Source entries

<<<<

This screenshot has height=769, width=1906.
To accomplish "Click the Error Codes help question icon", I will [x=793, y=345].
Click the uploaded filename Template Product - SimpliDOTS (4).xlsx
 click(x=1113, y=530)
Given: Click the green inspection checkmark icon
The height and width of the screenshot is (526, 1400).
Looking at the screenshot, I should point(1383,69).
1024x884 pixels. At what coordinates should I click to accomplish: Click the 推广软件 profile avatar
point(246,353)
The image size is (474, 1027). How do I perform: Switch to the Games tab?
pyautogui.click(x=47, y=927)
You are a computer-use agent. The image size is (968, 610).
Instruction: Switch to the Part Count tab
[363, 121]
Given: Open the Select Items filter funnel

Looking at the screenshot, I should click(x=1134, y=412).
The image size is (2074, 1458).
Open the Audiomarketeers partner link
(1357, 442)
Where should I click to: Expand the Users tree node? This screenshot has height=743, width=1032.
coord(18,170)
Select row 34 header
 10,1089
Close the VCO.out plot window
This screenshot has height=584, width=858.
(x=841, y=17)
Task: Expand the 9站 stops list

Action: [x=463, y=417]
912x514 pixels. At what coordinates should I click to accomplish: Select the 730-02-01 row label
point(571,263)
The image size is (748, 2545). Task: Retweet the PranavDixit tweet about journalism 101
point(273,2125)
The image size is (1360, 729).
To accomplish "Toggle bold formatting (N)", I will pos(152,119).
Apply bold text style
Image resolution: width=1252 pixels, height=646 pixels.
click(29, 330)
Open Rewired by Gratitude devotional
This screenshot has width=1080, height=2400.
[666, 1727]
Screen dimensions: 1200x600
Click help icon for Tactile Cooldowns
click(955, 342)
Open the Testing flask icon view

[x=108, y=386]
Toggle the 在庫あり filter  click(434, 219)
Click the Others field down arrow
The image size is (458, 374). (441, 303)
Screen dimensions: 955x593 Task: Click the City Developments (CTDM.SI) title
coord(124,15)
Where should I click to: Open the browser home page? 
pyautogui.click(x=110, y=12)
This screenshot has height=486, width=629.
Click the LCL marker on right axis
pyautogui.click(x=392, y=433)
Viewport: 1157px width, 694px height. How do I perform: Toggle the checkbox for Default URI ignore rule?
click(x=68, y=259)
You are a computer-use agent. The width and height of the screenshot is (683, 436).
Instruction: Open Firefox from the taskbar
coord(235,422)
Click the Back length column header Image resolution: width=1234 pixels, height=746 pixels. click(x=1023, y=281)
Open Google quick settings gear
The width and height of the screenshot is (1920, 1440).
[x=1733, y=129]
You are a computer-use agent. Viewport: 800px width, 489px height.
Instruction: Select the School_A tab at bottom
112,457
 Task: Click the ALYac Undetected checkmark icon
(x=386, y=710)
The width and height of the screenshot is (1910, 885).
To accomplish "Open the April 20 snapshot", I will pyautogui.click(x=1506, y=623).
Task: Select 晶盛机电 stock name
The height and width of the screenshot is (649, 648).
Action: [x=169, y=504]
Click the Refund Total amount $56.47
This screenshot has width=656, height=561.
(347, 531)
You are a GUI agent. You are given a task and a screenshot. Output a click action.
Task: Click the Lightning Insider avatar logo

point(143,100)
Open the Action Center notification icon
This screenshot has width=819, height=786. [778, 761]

>>>>

→ What the task asks
Please arrange all the entries above as a numbered list, leaving out the blank lines.

→ Final result
1. This screenshot has height=769, width=1906.
2. To accomplish "Click the Error Codes help question icon", I will [x=793, y=345].
3. Click the uploaded filename Template Product - SimpliDOTS (4).xlsx
4.  click(x=1113, y=530)
5. Given: Click the green inspection checkmark icon
6. The height and width of the screenshot is (526, 1400).
7. Looking at the screenshot, I should point(1383,69).
8. 1024x884 pixels. At what coordinates should I click to accomplish: Click the 推广软件 profile avatar
9. point(246,353)
10. The image size is (474, 1027). How do I perform: Switch to the Games tab?
11. pyautogui.click(x=47, y=927)
12. You are a computer-use agent. The image size is (968, 610).
13. Instruction: Switch to the Part Count tab
14. [363, 121]
15. Given: Open the Select Items filter funnel
16. Looking at the screenshot, I should click(x=1134, y=412).
17. The image size is (2074, 1458).
18. Open the Audiomarketeers partner link
19. (1357, 442)
20. Where should I click to: Expand the Users tree node? This screenshot has height=743, width=1032.
21. coord(18,170)
22. Select row 34 header
23.  10,1089
24. Close the VCO.out plot window
25. This screenshot has height=584, width=858.
26. (x=841, y=17)
27. Task: Expand the 9站 stops list
28. Action: [x=463, y=417]
29. 912x514 pixels. At what coordinates should I click to accomplish: Select the 730-02-01 row label
30. point(571,263)
31. The image size is (748, 2545). Task: Retweet the PranavDixit tweet about journalism 101
32. point(273,2125)
33. The image size is (1360, 729).
34. To accomplish "Toggle bold formatting (N)", I will pos(152,119).
35. Apply bold text style
36. Image resolution: width=1252 pixels, height=646 pixels.
37. click(29, 330)
38. Open Rewired by Gratitude devotional
39. This screenshot has width=1080, height=2400.
40. [666, 1727]
41. Screen dimensions: 1200x600
42. Click help icon for Tactile Cooldowns
43. click(955, 342)
44. Open the Testing flask icon view
45. [x=108, y=386]
46. Toggle the 在庫あり filter  click(434, 219)
47. Click the Others field down arrow
48. The image size is (458, 374). (441, 303)
49. Screen dimensions: 955x593 Task: Click the City Developments (CTDM.SI) title
50. coord(124,15)
51. Where should I click to: Open the browser home page? 
52. pyautogui.click(x=110, y=12)
53. This screenshot has height=486, width=629.
54. Click the LCL marker on right axis
55. pyautogui.click(x=392, y=433)
56. Viewport: 1157px width, 694px height. How do I perform: Toggle the checkbox for Default URI ignore rule?
57. click(x=68, y=259)
58. You are a computer-use agent. The width and height of the screenshot is (683, 436).
59. Instruction: Open Firefox from the taskbar
60. coord(235,422)
61. Click the Back length column header Image resolution: width=1234 pixels, height=746 pixels. click(x=1023, y=281)
62. Open Google quick settings gear
63. The width and height of the screenshot is (1920, 1440).
64. [x=1733, y=129]
65. You are a computer-use agent. Viewport: 800px width, 489px height.
66. Instruction: Select the School_A tab at bottom
67. 112,457
68.  Task: Click the ALYac Undetected checkmark icon
69. (x=386, y=710)
70. The width and height of the screenshot is (1910, 885).
71. To accomplish "Open the April 20 snapshot", I will pyautogui.click(x=1506, y=623).
72. Task: Select 晶盛机电 stock name
73. The height and width of the screenshot is (649, 648).
74. Action: [x=169, y=504]
75. Click the Refund Total amount $56.47
76. This screenshot has width=656, height=561.
77. (347, 531)
78. You are a GUI agent. You are given a task and a screenshot. Output a click action.
79. Task: Click the Lightning Insider avatar logo
80. point(143,100)
81. Open the Action Center notification icon
82. This screenshot has width=819, height=786. [778, 761]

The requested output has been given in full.